● **To do**: Write the next part of the forum thread about the T-cat pushing oil out its breather filter, starting right after its last sentence.

===== Source =====

# T-cat major oil control problem - thoughts?



## JPs300 (Mar 23, 2011)

Kinda dissapointed right now, not sure which way to go. I'll try to make this an abbreviated version. 

back story w/ bike info is a few threads down for those that don't know 


- First ride got cut short by that upper ball-joint letting go. No biggie, crap happens, fixed the suspension travel problem, popped a couple new joints in that side and out the following weekend. 
- Next weekend we do a night ride, quickly notice that it's glowing the rear head pipe torch red, but blowing a nice 8-10" blue flame out the tailpipe every other combustion hit. Take it home, rear A/F is showing 17.7-18;1 @ idle(obviously way lean) front is showing 11.7-12.1:1(way rich). Download the PC5 software, tune is all over the place, so I download a few maps to try and head out the next weekend. 
- Seems to be running OK, but has a notable hesitation and stutter at lower rpm/part throttle. Contribute it to the tuning, figure I'll get my wideband on it and start dialing in a map myself(I tune 1000+hp race &street cars, not a newbie to this stuff). - While running around I notice it blowing oil out my breather filter, seems to be mostly when it's stumbling and/or when I've been wheeling a bunch. 

I set down and created a tune for both cylinders, based off the best 3 maps that I have. I then dialed on it some with my LC1 wideband hooked-up; establish a pretty good running, clean tune-up. - Didn't do any long term running though, just some short runs playing with the map. - I also re-located my "burp bottle" to get it in a more up-right position and back above the upper frame rail so that it can easily drain back. I flushed it w/ brake clean and made sure everything was dry. Changed the oil and put 2.5 quarts in(was told to keep these motors 1/2 quart down due to oil control issues) 

Out again today, after 10-15min of riding it starts pushing oil out the breather filter almost as if it where under pressure. Leave it sit 30ish min and you'll get another 10-15 before it starts again, leave it any less time and it will be pushing out immediatly when re-fired. 




Any other thoughts? 

thanks guys, 
-Jp 



My burp bottle has been drilled in the bottom ports, top is cut off and has a hose hooked directly to a section of 3/4" PVC running up under my snorks and has a parts-store open-element breather filter popped in the top. The burp bottle is above the upper frame rail, and both lines run downward to their ports. 

Im gonna run a compression test tomorrow, thinking worst case scenario the couple rides running way-off on tune could have torched or pinched a piston/rings.

===== Entries shown =====

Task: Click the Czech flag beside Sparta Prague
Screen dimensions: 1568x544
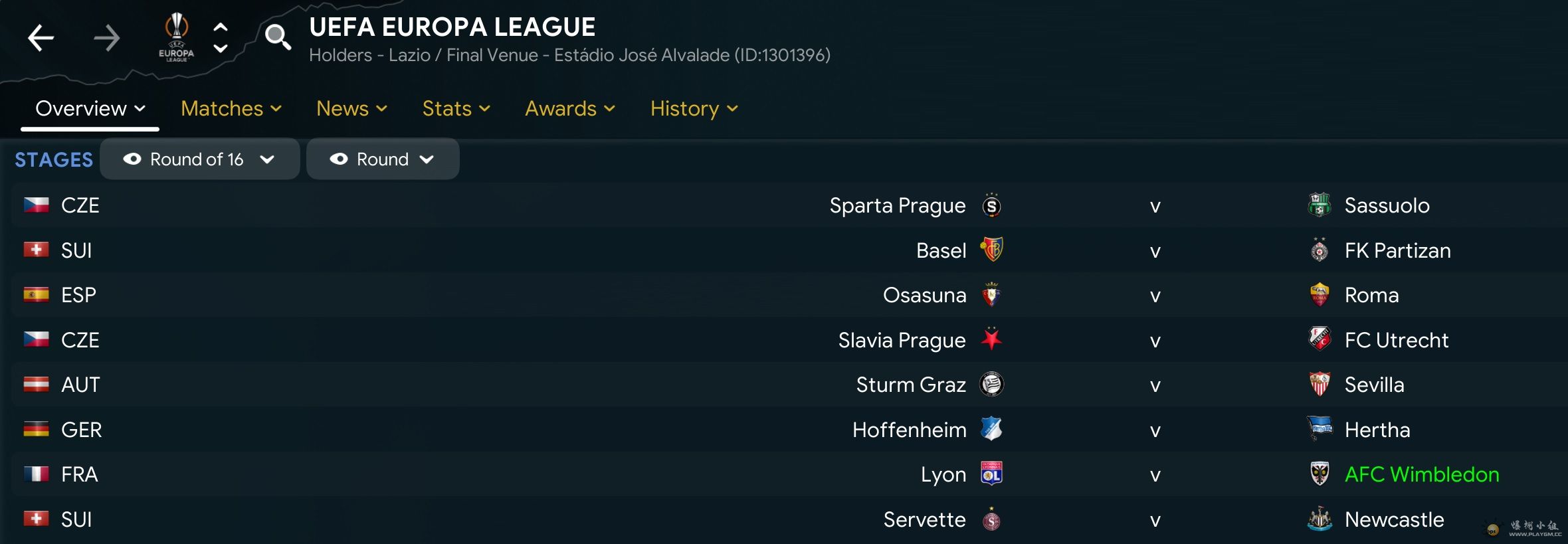Action: [37, 205]
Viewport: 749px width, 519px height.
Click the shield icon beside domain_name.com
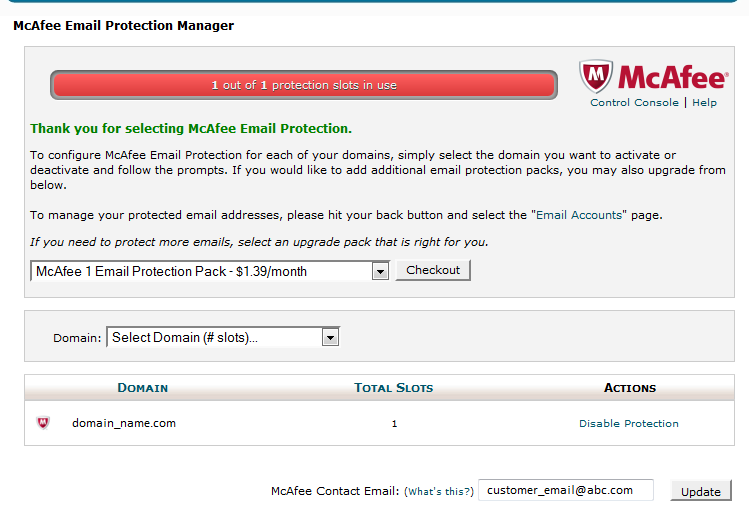click(x=43, y=423)
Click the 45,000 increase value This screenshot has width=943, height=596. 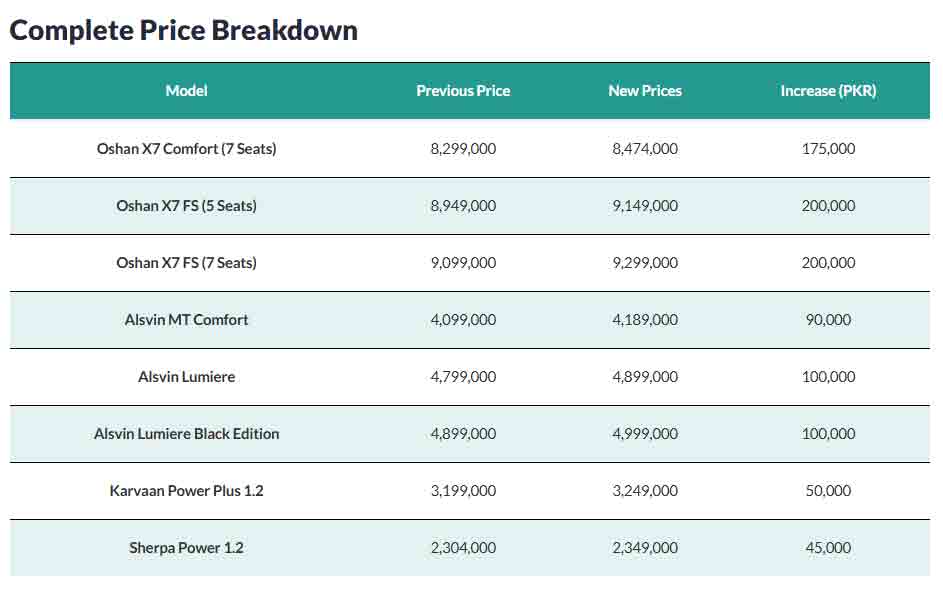828,548
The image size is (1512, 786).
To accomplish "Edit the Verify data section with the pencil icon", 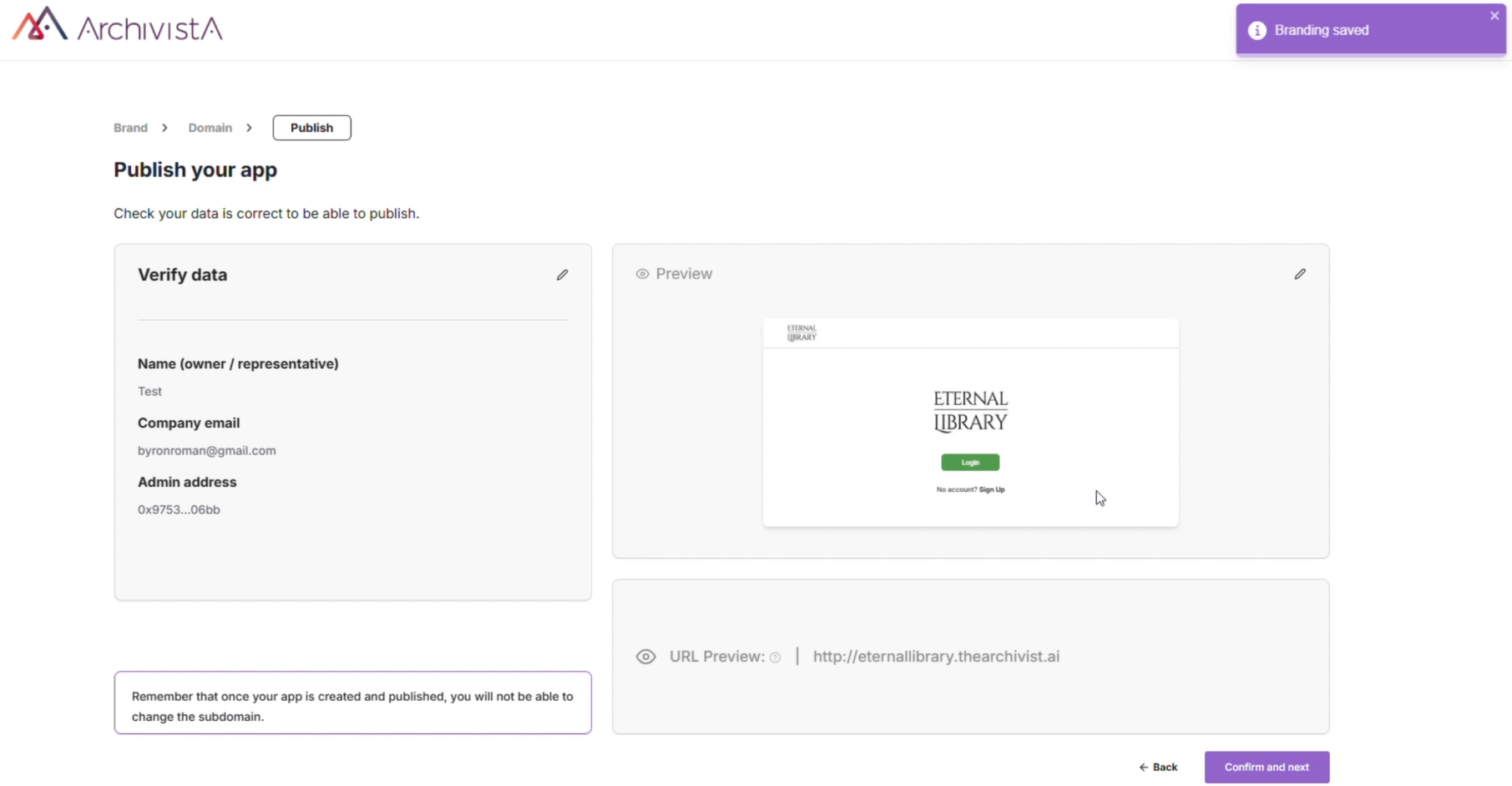I will 562,275.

=====

● **Response to this exercise**:
----------



## JPs300 (Mar 23, 2011)

I have had a few post on HL that it could be a broken ring or pinched ring land. 



What really seems odd, as when I pull the breather filter and stick my finger over the vent tube it's not at all what would be construed as excessive pressure. Just a very light pulse of air, just as any other motor. - My burp bottle is standing up, but is turned(think of a square, but having the corners top/bottom and left/right) with the inlets on the bottom and left corner and the outlet on the right corner. Maybe it needs to stand square for it to drain back properly? 

Gonna do a thorough once-over and check for anything obvious. Pull the little cover off between the cylinders(where the one breather hooks-up) and check for anything unusual there, etc. My buddy is a Snap-On dealer and is going to bring home one of their killer scope cameras to take a look first. Going to see if I can get the right spark plug thread adapater for my compression tester to run that & run a leak-down test as well(leak-down should tell me a lot on the rings). 

Just need to make sure it's not something obvious that I'm over-looking before I pull it out and tear it down. The fact that the breather air pulse is as light as any other motor has me questioning it being anything major. 





I'll update this thread as I go, just looking for any thoughts/ideas.


----------



## wyo58 (May 13, 2011)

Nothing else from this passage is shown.